As Python has become the go-to language for working with data, it is essential to know how to load data in Python. Based on your requirements, Python has several ways to load data. Using Python, you can load information from the SQL server, CSV, and binary files. To implement data loading in Python, you can either use built-in functions of different libraries or write your own custom function.
In this article we will learn how to load data into python. Let’s dive in.
Python Overview
Python is a versatile, high-level programming language known for its simplicity and readability. It supports multiple programming paradigms, including object-oriented, procedural, and functional programming. Widely used in web development, data analysis, artificial intelligence, and automation, Python offers an extensive library ecosystem for various applications. Its user-friendly syntax makes it ideal for beginners and professionals alike.
Real-Life Use Cases of Data Loading in Python
- Data Analysis: Import datasets for exploratory analysis, statistical computations, and insights generation.
- Machine Learning: Load training and testing data for building predictive models.
- ETL Processes: Extract, transform, and load data into data warehouses for business intelligence.
- Web Scraping: Parse and load data from websites into structured formats for further analysis.
- Log Analysis: Load server logs to monitor system performance and identify issues.
- Financial Reporting: Import transactional data for budgeting, forecasting, and reporting.
- IoT Analytics: Process real-time data from IoT devices for trend analysis and monitoring.
Loading Data in Python
Data science projects typically begin with loading data into Python, as it’s crucial for data cleaning, analysis, and model development. Knowing how to efficiently load data ensures smooth workflows and accurate results. By using appropriate libraries and functions, you can handle various data formats such as CSV, JSON, Excel, and SQL databases. A solid understanding of these methods is key to optimizing your data processing, ensuring that the data is ready for analysis or machine learning tasks without delays or errors.
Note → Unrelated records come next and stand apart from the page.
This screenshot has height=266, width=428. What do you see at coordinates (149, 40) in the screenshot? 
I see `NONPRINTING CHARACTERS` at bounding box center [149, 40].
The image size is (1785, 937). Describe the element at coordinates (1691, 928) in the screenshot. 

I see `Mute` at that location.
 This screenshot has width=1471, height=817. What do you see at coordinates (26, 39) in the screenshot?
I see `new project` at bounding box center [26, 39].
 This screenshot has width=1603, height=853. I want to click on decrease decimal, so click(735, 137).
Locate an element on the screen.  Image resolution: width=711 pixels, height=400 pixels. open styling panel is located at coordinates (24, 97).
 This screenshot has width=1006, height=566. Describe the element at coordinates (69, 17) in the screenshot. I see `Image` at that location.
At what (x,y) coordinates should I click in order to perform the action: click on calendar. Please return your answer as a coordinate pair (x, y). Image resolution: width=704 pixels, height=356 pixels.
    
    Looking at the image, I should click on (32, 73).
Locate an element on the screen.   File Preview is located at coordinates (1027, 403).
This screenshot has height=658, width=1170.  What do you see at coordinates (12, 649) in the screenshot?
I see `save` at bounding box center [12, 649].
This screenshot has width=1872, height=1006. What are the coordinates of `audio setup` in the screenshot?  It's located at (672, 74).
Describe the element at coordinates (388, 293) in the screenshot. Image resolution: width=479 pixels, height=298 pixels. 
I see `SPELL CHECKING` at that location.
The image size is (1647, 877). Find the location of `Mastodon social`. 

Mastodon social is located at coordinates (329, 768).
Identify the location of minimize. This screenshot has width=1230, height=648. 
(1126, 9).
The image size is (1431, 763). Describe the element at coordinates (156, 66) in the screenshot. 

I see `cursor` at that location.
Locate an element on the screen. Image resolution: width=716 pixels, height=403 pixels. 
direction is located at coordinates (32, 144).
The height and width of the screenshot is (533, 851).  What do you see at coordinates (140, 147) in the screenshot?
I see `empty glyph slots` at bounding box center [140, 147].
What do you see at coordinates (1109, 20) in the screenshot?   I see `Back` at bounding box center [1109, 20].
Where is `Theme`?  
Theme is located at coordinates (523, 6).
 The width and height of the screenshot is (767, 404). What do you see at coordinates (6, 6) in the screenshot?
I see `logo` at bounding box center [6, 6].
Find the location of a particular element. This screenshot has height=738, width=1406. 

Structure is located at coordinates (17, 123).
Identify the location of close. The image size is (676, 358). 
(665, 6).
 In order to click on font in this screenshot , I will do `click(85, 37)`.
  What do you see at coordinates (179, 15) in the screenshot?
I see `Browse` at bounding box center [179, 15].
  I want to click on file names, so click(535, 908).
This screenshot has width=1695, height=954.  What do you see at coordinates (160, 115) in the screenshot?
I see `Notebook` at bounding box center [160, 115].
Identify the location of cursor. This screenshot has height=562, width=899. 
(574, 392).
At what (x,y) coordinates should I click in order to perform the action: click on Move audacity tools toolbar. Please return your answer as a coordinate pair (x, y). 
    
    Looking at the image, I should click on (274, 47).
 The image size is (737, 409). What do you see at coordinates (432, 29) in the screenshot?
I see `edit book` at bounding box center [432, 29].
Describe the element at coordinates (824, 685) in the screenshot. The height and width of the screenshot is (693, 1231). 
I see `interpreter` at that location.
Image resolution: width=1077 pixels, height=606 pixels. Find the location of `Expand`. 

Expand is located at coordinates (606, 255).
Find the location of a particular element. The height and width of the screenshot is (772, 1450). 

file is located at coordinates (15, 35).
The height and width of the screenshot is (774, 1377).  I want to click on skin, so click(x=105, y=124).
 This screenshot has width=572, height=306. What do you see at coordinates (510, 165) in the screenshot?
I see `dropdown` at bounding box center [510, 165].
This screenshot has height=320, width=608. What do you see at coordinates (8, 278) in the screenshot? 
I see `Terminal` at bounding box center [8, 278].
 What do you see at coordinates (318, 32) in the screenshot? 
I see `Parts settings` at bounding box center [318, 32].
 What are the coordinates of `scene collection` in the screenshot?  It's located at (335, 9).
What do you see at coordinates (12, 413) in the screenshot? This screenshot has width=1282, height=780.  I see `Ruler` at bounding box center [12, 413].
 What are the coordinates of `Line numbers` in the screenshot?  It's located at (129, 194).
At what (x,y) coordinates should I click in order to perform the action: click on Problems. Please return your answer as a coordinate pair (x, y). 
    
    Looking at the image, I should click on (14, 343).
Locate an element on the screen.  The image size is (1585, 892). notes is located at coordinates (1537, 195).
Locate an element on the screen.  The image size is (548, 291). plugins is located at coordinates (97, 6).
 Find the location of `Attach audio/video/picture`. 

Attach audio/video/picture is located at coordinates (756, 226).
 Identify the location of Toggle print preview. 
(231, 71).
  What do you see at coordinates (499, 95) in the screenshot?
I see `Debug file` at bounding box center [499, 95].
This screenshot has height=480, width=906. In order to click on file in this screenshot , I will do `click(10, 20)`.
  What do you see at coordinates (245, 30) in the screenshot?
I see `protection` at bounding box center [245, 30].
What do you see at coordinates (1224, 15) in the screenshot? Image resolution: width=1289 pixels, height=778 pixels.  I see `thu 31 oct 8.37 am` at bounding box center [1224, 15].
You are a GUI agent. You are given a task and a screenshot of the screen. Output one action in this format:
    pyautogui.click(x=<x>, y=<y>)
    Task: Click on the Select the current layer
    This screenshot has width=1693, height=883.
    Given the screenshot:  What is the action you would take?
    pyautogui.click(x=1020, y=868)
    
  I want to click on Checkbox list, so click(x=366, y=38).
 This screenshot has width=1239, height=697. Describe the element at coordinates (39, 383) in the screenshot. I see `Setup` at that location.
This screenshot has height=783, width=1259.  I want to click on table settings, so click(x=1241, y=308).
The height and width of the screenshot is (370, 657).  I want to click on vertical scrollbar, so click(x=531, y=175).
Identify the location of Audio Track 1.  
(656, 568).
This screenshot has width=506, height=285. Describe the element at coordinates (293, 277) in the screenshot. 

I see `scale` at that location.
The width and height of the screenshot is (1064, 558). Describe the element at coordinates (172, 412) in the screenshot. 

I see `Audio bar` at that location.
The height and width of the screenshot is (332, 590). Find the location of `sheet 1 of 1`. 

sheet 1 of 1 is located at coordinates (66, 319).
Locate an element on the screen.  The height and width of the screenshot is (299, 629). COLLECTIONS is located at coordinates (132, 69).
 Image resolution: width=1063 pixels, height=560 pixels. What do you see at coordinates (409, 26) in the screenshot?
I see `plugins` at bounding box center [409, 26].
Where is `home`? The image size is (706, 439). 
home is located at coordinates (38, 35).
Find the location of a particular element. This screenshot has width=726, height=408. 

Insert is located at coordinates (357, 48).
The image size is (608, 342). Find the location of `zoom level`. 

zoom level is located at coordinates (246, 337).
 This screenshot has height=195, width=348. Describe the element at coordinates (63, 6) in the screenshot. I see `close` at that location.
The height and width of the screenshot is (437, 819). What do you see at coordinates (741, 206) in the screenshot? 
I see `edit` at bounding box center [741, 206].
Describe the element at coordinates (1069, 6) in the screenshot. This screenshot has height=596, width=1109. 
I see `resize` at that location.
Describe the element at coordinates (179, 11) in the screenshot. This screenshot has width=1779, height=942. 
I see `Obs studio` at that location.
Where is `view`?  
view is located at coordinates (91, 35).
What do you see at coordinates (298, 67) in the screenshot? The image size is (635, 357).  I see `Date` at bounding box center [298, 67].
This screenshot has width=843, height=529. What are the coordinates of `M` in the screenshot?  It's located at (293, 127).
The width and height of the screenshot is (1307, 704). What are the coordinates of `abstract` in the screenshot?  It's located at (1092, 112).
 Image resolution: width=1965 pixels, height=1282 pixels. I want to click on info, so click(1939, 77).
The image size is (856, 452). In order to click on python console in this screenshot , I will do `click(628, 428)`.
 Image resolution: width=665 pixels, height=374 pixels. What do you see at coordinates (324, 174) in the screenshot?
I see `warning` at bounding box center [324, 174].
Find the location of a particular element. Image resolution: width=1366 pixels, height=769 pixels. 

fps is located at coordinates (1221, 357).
Here are the top 10 ways on how to load data into Python.
Read_CSV Function
CSV (comma separated values) is a popular file format among data scientists to store data. As the name suggests, data in CSV files are separated by a comma. This simplifies the structure of the file, making it lightweight. When the data is stored in other popular formats like workbooks, it retains the underlying file structure. Although this makes it easy for humans to handle data, CSV files are computationally efficient.
- The read_csv() is often used to get the data into a pandas dataframe, which is a two-dimensional tabular data format. Usually, large data files are stored in CSV format as workbooks and MS Excel files do not support millions of rows.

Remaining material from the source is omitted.